Chairman of the Pennsylvania Republican Party
- In office March 16, 1974 – February 24, 1977
- Preceded by: Clifford Jones
- Succeeded by: Richard Filling

Republican Leader of the Pennsylvania Senate
- In office January 3, 1973 – November 30, 1976
- Preceded by: Robert Fleming
- Succeeded by: Henry Hager

Member of the Pennsylvania Senate from the 25th district
- In office January 7, 1969 – February 24, 1977
- Preceded by: James Berger
- Succeeded by: Robert Kusse
- Constituency: Parts of Venango, Warren, Forest, McKean, Elk, Potter, and Crawford Counties

Member of the Pennsylvania Senate from the 48th district
- In office January 1, 1963 – November 30, 1968
- Preceded by: Leroy Chapman
- Succeeded by: Clarence Manbeck
- Constituency: Parts of Venango, Warren, Forest, McKean, Elk, Potter, and Crawford Counties

Personal details
- Born: July 16, 1926 Franklin, Pennsylvania, U.S.
- Died: February 24, 1977 (aged 50) near Harrisburg, Pennsylvania
- Party: Republican
- Spouse: Josephine
- Children: 3
- Education: Yale University (BA) University of Virginia (JD)

Military service
- Allegiance: United States
- Branch/service: United States Army
- Years of service: World War II

= Richard Frame =

American politician

Richard C. "Dick" Frame (July 16, 1926 - February 24, 1977) was an American politician and attorney who served as a member of the Pennsylvania State Senate from 1962 to 1977. He is the uncle of John Frame, who is a reformed theologian.

== Career ==
He served in the military during World War II. He then earned a degree from Yale University and a Juris Doctor degree from University of Virginia School of Law.

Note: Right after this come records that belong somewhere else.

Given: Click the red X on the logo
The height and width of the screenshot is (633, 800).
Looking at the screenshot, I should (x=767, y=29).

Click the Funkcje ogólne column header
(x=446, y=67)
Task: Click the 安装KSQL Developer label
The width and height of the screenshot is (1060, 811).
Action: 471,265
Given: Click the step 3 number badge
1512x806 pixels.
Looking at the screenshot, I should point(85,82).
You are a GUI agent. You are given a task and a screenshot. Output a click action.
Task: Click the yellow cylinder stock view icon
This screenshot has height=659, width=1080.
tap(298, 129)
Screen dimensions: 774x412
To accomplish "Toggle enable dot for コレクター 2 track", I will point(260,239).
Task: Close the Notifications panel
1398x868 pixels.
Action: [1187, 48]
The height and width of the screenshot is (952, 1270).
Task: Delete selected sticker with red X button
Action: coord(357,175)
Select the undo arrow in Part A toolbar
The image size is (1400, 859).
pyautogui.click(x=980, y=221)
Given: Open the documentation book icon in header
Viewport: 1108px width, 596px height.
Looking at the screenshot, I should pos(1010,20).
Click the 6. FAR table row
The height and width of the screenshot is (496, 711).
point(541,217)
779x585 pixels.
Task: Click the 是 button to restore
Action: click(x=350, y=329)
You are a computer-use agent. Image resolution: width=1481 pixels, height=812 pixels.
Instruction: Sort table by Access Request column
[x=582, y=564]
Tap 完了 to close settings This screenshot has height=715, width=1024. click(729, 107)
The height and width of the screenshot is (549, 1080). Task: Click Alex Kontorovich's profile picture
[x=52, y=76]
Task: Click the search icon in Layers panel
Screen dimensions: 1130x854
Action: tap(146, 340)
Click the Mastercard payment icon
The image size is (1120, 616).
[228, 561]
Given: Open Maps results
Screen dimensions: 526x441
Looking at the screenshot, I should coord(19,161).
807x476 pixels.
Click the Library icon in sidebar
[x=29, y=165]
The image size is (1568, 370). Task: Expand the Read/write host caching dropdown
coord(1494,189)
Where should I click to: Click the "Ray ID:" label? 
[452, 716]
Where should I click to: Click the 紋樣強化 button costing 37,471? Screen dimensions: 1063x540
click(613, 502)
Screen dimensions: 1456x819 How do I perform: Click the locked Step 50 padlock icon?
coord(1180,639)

In 1973, he became Republican Senate Leader, defeating Robert D. Fleming. In 1974, he was elected chairman of the Pennsylvania Republican Party. In 1976, he lost the Senate leadership to Henry G. Hager.

== Death ==
He died on February 24, 1977, in a plane crash near Harrisburg, Pennsylvania. A bridge on Pennsylvania Route 8 is named after him. In 1986 the Pennsylvania General Assembly designated a section of Pennsylvania Route 8 in Venango County as the Richard C. Frame Memorial Highway.